An international research team, under supervision of Dr. Thijn Brummelkamp from the Netherlands Cancer Institute (NKI), used genetic screens to find that a protein called LAMP1 is essential for the virus to properly infect cells. It turns out that when Lassa virus hooks onto its receptor on the cell surface, it is first transported to a structure inside the cell called a lysosome. Lysosomes are the 'garbage cans' of cells in whose hostile interior all kinds of molecules are broken down. To infect the cell, Lassa virus needs to escape the lysosome. It does so by hooking onto LAMP1, which appears to be an unknown type of in-cell receptor for the virus.
"From a virology point of view, this second part of our discovery is the most interesting", comments Lucas Jae, who also works at the NKI and is the first author of a paper in Science that appeared on 26 June. "The identity of the receptor on the cell surface has been known for 15 years. Nobody expected there to be a second receptor, inside of the cell." Brummelkamp adds, "Three years ago we found a similar two step mechanism for the entry of Ebola virus into cells. We now suspect that more viruses may require multiple receptors to reach the cytoplasm. If this turns out to be true, the process by which viruses infect cells is more complicated than currently stated in the text books."

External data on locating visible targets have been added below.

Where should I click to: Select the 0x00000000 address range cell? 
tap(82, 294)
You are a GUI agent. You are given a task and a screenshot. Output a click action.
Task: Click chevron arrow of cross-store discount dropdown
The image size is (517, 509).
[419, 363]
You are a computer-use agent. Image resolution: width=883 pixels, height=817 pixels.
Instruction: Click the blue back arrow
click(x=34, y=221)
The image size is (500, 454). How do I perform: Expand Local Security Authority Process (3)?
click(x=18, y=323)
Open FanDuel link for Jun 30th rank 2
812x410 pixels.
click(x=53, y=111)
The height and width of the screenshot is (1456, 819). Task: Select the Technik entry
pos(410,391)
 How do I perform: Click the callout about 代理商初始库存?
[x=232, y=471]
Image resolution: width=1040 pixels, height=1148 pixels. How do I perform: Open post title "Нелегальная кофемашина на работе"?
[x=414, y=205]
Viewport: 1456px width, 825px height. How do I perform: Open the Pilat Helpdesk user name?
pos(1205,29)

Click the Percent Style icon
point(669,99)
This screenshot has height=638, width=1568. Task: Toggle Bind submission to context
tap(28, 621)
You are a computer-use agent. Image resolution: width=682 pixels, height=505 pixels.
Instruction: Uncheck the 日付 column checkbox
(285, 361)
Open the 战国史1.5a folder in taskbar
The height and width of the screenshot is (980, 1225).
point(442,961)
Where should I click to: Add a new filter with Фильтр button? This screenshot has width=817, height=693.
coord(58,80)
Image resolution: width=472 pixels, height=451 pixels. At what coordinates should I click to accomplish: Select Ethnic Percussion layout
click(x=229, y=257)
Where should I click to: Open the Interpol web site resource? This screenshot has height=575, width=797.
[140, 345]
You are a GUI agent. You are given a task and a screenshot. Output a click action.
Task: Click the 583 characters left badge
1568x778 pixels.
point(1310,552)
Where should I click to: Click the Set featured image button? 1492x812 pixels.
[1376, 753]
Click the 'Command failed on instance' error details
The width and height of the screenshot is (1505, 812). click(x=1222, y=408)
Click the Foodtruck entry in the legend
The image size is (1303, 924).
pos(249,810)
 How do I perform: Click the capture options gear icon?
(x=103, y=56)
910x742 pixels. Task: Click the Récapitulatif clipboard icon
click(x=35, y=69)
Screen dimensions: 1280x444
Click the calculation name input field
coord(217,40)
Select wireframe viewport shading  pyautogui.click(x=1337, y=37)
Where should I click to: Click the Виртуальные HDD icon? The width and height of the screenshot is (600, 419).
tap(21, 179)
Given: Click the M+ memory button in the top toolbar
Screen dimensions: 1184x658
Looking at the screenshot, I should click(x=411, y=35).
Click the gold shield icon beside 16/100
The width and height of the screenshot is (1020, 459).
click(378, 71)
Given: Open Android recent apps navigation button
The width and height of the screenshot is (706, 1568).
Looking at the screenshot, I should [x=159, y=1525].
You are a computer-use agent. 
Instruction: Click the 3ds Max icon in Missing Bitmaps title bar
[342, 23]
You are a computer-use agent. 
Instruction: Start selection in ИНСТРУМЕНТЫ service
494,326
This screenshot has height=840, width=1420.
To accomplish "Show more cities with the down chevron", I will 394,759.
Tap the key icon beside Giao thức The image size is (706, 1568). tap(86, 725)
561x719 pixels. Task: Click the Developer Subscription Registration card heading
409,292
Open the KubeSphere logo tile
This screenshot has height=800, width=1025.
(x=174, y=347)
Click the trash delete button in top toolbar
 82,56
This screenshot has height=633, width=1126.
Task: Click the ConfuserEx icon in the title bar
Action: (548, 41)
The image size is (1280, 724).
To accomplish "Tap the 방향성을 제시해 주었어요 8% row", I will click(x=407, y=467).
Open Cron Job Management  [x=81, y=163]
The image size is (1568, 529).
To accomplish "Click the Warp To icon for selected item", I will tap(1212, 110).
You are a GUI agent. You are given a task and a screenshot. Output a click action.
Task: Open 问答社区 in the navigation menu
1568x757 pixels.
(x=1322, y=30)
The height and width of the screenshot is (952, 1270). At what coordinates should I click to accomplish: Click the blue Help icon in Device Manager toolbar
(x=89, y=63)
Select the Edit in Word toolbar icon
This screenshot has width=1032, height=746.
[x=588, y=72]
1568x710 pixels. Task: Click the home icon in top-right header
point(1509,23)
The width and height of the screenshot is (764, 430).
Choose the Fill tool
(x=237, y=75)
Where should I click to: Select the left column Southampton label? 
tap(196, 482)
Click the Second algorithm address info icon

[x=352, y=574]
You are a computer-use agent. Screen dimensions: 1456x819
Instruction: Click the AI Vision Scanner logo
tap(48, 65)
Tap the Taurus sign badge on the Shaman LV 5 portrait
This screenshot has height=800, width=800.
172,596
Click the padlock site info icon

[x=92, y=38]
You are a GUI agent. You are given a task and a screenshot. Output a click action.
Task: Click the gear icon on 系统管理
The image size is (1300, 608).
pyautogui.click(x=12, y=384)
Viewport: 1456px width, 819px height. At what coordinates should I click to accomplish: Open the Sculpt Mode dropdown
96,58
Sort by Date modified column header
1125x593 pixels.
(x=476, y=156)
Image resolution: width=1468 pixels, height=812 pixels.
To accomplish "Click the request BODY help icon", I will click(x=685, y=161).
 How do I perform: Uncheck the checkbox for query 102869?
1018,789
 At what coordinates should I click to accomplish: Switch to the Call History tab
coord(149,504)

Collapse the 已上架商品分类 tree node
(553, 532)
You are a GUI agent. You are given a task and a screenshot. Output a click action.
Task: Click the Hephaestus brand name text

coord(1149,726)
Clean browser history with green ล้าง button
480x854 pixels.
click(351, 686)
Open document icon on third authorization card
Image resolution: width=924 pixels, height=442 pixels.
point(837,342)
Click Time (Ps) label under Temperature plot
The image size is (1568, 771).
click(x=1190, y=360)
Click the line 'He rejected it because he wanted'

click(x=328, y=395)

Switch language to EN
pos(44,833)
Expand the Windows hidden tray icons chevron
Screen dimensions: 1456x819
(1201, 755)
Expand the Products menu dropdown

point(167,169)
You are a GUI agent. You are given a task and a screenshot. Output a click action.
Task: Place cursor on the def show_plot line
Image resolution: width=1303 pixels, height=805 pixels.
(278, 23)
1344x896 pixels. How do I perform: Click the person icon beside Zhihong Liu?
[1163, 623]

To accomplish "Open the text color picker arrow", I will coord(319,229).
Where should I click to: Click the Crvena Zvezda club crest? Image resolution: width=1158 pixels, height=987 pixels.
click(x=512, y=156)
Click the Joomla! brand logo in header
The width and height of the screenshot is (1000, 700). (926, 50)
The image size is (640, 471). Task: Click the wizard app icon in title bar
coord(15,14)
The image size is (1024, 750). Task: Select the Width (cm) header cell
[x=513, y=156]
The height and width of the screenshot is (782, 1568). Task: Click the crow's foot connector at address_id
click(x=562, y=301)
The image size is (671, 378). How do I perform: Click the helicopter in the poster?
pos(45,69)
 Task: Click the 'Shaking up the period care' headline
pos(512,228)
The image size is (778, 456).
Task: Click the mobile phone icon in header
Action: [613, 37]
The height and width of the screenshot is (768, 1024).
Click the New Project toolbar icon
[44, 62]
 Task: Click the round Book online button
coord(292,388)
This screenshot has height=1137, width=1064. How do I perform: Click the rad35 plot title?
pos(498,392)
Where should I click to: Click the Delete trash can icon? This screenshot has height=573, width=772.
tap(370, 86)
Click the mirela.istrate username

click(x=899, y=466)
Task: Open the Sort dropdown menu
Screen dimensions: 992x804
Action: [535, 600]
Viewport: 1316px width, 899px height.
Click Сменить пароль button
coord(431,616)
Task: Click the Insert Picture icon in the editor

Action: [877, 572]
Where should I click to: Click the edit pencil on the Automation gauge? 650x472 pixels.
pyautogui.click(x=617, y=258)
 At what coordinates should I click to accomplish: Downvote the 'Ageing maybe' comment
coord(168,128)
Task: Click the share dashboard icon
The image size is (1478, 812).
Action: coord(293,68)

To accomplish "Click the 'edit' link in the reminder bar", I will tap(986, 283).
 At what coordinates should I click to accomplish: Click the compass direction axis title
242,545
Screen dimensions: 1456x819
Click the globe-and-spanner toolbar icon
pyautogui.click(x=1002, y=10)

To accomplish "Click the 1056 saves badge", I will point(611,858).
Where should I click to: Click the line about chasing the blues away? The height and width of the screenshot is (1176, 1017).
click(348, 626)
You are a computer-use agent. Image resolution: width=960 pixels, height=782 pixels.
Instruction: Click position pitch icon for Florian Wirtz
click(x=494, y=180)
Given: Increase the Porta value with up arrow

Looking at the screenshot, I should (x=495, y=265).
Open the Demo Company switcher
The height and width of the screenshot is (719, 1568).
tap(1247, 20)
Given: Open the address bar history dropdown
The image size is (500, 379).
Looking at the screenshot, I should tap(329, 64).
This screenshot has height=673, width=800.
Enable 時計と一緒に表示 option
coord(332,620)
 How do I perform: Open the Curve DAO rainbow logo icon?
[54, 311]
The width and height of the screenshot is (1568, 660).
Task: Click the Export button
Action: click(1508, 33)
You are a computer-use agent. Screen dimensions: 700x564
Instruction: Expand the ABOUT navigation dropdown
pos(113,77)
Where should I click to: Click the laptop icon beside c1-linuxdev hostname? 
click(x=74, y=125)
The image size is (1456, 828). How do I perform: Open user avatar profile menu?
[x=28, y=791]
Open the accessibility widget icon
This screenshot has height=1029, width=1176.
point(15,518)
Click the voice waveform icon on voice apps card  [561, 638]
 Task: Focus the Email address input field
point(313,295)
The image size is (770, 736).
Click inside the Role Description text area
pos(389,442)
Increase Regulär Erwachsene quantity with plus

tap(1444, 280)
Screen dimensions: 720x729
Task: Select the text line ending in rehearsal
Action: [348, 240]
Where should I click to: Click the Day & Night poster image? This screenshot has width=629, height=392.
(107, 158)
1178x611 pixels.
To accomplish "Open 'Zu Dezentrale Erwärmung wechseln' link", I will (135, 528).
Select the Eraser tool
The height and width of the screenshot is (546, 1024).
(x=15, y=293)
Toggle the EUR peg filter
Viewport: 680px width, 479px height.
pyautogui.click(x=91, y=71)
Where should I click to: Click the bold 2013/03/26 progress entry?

Brummelkamp and Jae also discovered that the critical difference between the avian version of the LAMP1 protein and its human counterpart lies within a single additional sugar structure, present in humans but absent in birds.
Their genetic discoveries were validated in vivo with the help of research groups from Harvard, the United States Army Medical Research Institute of Infectious Diseases (USAMRIID) and the University of Kiel in Germany. They engineered mice that completely lack the LAMP1 protein. These mice turn out to be insusceptible to the Lassa virus.